PUBLIÉ LE 10 JUIN 2016 dans POLITIS.FR

 

(1) Jean-Yves Crochemore est aussi le directeur des relations extérieures et de la communication du Quartz, Scène nationale de Brest.

(2) Communiqué de la Ville de Quimper, « Quartier : Les propositions de la Ministre de la Culture ne permettent pas à la ville de poursuivre son soutien », 7 juin 2016

 

Lien de la pétition : https://www.change.org/p/collectif-quimper-cultures-non-%C3%A0-la-fermeture-du-quartier-centre-d-art-contemporain-%C3%A0-quimper

_________________________________________________________
 
Pour le PRG29 :

On rapporte que Winston Churchill en pleine Seconde Guerre Mondiale aurait déclaré, au parlement britannique, à la question de couper le financement de la culture pour soutenir l'effort de guerre, et alors que ce ministère était alors à peine naissant:

“Cut culture?

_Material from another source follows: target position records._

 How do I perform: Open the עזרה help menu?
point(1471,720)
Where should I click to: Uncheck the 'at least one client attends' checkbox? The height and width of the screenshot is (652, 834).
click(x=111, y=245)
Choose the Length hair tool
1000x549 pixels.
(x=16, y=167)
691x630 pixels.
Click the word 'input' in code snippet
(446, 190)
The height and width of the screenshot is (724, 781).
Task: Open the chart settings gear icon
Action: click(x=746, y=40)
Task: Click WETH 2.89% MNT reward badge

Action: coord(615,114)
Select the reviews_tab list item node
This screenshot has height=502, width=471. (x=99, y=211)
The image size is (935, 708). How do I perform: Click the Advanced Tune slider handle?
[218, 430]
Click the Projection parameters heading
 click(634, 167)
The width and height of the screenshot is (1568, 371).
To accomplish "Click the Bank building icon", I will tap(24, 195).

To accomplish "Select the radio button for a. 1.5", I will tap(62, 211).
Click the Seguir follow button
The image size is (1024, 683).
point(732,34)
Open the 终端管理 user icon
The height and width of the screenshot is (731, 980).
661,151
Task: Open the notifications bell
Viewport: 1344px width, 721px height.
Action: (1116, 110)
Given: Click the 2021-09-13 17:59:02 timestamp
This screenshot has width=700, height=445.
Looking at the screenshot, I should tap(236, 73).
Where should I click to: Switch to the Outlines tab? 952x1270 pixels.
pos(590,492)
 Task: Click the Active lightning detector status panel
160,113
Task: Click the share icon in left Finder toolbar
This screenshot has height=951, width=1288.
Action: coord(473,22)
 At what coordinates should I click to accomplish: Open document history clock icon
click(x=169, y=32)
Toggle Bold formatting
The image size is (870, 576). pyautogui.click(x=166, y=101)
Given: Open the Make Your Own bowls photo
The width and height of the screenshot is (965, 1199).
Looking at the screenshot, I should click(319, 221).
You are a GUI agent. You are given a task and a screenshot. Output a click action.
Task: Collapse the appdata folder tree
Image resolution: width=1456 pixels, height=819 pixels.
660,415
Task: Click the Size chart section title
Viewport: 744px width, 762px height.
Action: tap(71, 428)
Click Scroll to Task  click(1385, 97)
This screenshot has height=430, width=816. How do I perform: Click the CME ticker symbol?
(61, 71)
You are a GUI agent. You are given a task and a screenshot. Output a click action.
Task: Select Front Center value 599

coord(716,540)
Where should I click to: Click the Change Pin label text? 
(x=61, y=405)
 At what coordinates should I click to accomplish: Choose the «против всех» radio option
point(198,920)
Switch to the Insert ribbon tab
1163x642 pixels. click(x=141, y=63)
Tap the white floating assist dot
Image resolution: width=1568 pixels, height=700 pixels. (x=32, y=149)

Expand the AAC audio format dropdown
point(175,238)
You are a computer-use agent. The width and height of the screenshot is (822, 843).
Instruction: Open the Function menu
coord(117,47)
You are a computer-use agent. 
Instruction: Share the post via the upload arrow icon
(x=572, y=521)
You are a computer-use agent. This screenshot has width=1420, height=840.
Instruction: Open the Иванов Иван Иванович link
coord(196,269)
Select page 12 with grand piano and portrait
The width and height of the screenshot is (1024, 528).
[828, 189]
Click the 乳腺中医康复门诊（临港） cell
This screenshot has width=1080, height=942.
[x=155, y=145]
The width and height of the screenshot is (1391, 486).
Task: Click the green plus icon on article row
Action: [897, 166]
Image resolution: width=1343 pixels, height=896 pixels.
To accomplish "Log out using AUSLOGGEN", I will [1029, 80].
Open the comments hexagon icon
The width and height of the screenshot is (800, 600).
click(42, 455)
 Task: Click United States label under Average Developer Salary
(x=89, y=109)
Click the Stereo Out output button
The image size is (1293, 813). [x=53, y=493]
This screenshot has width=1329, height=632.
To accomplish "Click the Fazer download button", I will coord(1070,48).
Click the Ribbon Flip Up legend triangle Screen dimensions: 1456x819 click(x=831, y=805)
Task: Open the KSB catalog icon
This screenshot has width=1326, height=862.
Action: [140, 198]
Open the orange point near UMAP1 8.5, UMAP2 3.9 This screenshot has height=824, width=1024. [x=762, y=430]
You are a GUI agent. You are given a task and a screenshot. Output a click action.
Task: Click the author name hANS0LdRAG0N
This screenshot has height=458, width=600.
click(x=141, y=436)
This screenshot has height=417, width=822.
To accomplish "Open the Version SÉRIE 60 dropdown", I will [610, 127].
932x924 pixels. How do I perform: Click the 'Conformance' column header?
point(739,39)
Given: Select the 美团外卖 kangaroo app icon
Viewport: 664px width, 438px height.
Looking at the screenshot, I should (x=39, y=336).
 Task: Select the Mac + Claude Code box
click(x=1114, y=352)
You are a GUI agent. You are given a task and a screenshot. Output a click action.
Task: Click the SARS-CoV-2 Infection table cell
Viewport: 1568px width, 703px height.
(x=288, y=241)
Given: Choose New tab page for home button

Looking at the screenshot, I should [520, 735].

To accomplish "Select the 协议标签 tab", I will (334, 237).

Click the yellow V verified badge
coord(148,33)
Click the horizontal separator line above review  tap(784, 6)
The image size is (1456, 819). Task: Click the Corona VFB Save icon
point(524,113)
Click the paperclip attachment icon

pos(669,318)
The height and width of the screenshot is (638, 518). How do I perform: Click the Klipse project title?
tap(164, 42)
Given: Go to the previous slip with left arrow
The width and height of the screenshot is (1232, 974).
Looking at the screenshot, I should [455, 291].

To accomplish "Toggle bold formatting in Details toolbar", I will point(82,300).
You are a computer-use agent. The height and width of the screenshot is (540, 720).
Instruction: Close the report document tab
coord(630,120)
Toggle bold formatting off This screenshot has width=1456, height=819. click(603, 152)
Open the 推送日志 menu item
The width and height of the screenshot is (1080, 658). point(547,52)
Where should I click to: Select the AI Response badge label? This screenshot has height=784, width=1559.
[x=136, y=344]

Then what are we fighting for?”.

N'est pas Churchill qui veut et qui peut, le maire de Quimper n'en est pas encore là.

La décision a été prise de ne pas renouveler la convention avec l'association le Quartier ce qui a pour effet dès 2017 une non reconduction définitive de la subvention, 252000€ sur un budget de 600000€ autant dire la mise à mort du centre d'art contemporain de Quimper, un des 3 seuls en Finistère avec la Passerelle et le Fond Leclerc.

La municipalité détruit de fait les 8 emplois de l'asso et semble considèrer que la culture (probablement hormis la bretonne) ne crée pas de richesse. Isabelle Le Bal (1ère adjointe MODEM) avait déclaré il y a quelques semaines qu'elle souhaitait voir à la place un centre des métiers d'arts (alors que Locronan  de fait déjà Centre des métiers d'arts a rejoint récemment la communauté urbaine), dans leurs têtes c'était donc déjà bien établi avant l'annonce.
 
La culture ici à Quimper c'est la politique à l'emporte pièce, sans vision à long terme pour le territoire, avec une sauce clientélisme qui prédomine depuis 2014.